INFORMATION PROVIDED:
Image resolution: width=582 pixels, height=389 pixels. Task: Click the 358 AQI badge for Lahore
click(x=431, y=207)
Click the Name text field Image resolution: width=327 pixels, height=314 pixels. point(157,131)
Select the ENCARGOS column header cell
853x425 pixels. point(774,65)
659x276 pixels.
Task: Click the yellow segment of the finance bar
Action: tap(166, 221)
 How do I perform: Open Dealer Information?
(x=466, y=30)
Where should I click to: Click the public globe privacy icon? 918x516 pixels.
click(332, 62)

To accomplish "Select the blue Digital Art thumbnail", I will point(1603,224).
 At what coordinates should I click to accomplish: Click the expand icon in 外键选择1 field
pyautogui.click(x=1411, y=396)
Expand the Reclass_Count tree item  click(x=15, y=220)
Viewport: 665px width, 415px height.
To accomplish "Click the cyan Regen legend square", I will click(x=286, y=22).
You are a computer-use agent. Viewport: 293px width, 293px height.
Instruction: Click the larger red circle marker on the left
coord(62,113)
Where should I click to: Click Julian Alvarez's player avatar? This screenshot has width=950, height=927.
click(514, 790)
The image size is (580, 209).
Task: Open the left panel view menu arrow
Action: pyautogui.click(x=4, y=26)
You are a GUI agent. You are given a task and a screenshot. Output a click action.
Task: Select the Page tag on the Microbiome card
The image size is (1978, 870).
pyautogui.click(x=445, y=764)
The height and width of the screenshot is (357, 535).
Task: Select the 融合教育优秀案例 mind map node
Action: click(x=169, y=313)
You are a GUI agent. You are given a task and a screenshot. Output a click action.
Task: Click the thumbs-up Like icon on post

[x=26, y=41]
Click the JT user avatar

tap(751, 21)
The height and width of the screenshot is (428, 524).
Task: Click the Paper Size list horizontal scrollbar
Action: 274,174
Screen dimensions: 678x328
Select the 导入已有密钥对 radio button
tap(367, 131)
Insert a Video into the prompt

TASK GOAL:
Quote every line from the beginning of the entries up to and including the line that contains "Click the Name".

ANSWER SECTION:
Image resolution: width=582 pixels, height=389 pixels. Task: Click the 358 AQI badge for Lahore
click(x=431, y=207)
Click the Name text field Image resolution: width=327 pixels, height=314 pixels. point(157,131)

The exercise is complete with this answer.